Op 7 juli 1793 was er wederom veel verdriet in de Groenstraat. Dit keer in het huis van Jan Nicolaas Hermans. Dochtertje Adriana was in de put voor het woonhuis verdronken. De buren hadden nog snel het kind uit het water gehaald, maar het was reeds overleden. Familie Hermans woonde links aan de oude zandweg naar Diessen, tussen de Groenstraat en de Luyensvoortsebrug over de Spruitenstroom.
Bovengenoemde verdrinkingsgevallen vonden alle in de zomer plaats tijdens het spelen rondom het huis. Anthony van Raak verdronk echter in de winter van 1800 in de Waterstraat. Ook volwassenen ontsnapten niet altijd aan de verdrinkingsdood. Zoals Maria Catharina de Mesmaecker die met kar en paard pardoes tussen Moergestel en Oisterwijk een ven inreed en er dood uitkwam. Jacob van Spreeuwel bleef in de Waterstraat dood in een sloot liggen en Diessenaar Van Dommelen op het Sprenkel Eynd.

Bijna verdronken was Leendert Jan Joordens op 8 juni 1692 in een sloot in de Loose Straet in Beek. Hij werd achtervolgd door zijn schoonzoon Peter Adriaen Damen. Leendert moest zijn verhaal noodgedwongen op papier zetten: hij vatte mij met haer en doen seyde ick: sal u mij hier vermoorden, en werpte mij ter aerden en slepte mij inden sloot int water, wringht en brack mijnen mont open om te verdrincken en smijt al met de klompen op thooft en steeckt in mijn keel. Mondeling kon hij door de verwondingen geen getuigenis meer afleggen. Schriftelijk trouwens ook slechts gebrekkig. Maar hij overleefde het gelukkig wel.

Gegevensoverzicht:
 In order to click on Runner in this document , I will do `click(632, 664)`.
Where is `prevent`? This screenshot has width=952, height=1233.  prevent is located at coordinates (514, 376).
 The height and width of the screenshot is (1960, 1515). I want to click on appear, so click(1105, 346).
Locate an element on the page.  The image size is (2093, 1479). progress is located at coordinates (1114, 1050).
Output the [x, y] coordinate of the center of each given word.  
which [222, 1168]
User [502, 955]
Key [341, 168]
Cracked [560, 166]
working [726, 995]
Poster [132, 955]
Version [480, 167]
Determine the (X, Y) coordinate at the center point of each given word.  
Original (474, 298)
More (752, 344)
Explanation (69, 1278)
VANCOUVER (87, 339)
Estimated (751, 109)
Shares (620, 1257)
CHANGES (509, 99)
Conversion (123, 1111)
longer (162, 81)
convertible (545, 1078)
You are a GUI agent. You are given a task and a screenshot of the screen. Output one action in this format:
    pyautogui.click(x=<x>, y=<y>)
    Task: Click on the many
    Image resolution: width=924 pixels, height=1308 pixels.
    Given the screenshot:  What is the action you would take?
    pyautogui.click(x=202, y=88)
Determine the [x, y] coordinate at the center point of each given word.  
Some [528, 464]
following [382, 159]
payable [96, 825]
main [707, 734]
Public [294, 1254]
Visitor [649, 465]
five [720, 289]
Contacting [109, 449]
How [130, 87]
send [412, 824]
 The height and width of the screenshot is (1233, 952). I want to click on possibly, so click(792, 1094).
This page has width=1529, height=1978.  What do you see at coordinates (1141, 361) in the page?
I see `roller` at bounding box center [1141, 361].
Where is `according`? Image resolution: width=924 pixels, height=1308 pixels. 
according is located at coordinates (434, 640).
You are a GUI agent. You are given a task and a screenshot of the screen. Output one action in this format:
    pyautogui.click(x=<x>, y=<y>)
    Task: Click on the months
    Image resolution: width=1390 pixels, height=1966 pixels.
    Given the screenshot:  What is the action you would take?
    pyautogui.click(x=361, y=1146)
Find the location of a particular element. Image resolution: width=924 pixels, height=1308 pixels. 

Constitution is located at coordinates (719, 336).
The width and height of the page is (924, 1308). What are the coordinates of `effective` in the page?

Uit te voeren:
• A. Beantwoord de volgende vragen over het tekstfragment over verdrinkingen, elk op een eigen regel.
(i) Waar verdronk Adriana, het dochtertje van Jan Nicolaas Hermans?
(ii) In welke winter verdronk Anthony van Raak?
(iii) Op welke datum was Leendert Jan Joordens bijna verdronken?
• B. Maak het tekstfragment over verdrinkingen af door het na de laatste zin verder te schrijven.

Antwoorden:
• A.
(i) In de put voor het woonhuis.
(ii) In de winter van 1800.
(iii) Op 8 juni 1692.

• B.
Dat kon dienstmeid Christina Lucas, drie jaar werkzaam bij familie Havermans op ‘den Bockenreijder’ niet zeggen. In de nacht van 4 op 5 augustus 1779 was zij onderweg naar huis tussen Dun en Lage Mierde op duistere wijze te water geraakt en in de stroom verdronken. Het zielloze lichaam van de ongehuwde aanstaande moeder werd door de chirurgijn onderzocht: dat het dode lighaam is ontvallen een vrught, synde een meijsje naar gissing. De bewoners van ‘den Bok’ getuigden wederom … van niets te weten!